Interaction of tolbutamide with alcohol/ phenytoin/ rifampicillin results in decreased
hypoglycemic effect.
• Inhibition of Hepatic Microsomal Enzymes:
Some drugs inhibit the activity of microsomal enzymes and so the metabolism of
other drugs. For example, allopurinol, a
potent inhibitor of xanthine oxidase, reduces the metabolic or clearance rate
of 6- mercaptopurine which may cause
bone marrow depression if the dose of the latter is not reduced.
Altered Drug Excretion:
• Competition for Active Tubular Secretion:
Active tubular secretion of many drugs occurs in the proximal limb of the loop
of Henle. If two drugs, which are normally secreted in this way, are
co-administered in large doses, competition may lead to an interaction whereby
greater-than-expected amounts of one or the other are retained in the body. For
example, interaction occurs between probenecid and penicillin in which
probenecid is used to prolong the action of penicillin.
• Change in Urine pH: Reabsorption of the drug
is decreased in the renal tubule by changing the pH of urine. It is most likely
encouraged, for example, in salicylate or phenobarbitone poisoning where
alkalization of the urine will increase elimination of these drugs, are used to
increase elimination of these drugs. Similarly, pressure acidifiers, e.g.
ascorbic acid and ammonium chloride, are used to increase the elimination rate
of amphetamine, fenfluramine, and quinidine.

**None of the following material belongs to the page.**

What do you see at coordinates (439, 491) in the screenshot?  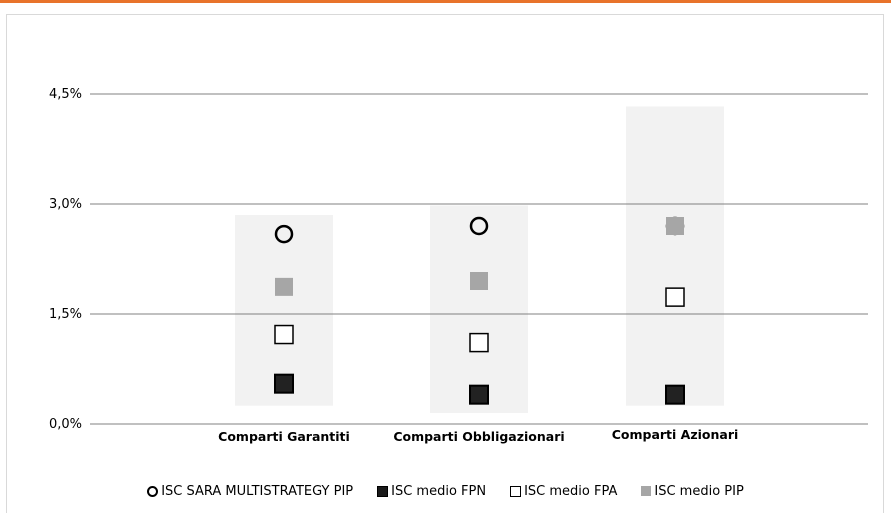 I see `legend-label-fpn: ISC medio FPN` at bounding box center [439, 491].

Pharmacodynamic Drug Interaction
• Drugs Having Similar Pharmacological Effect:
A patient receiving hypnotics may develop an allergic skin reaction and for
this, he receives an antihistamine which itself has a central nervous system
depressing effect. The combined effects may be sufficient to produce serious
sedation which cannot be obtained from either of these drugs. A similar effect is observed with the use of
hypnotics and alcohol (increased CNS
depression), narcotic analgesics and tranquilizers (increased CNS
depression), digoxin and quinidine (bradycardia), β-receptor stimulants, and
theophylline.
• Drugs Having Opposite Pharmacological Effect:
When a patient is receiving pilocarpine (cholinergic drug) for glaucoma (eye
disease) and at the same time for abdominal pain may be prescribed with an
anticholinergic drug, then interocular pressure may be altered by the
anticholinergic drug.
• Change in Electrolytic and Fluid Balance:
Drugs, e.g. diuretics, that cause potassium depletion may potentiate the effect
of digitalis and non-polarizing muscle relaxant but antagonize the effect of
lignocaine, quinidine, and procainamide.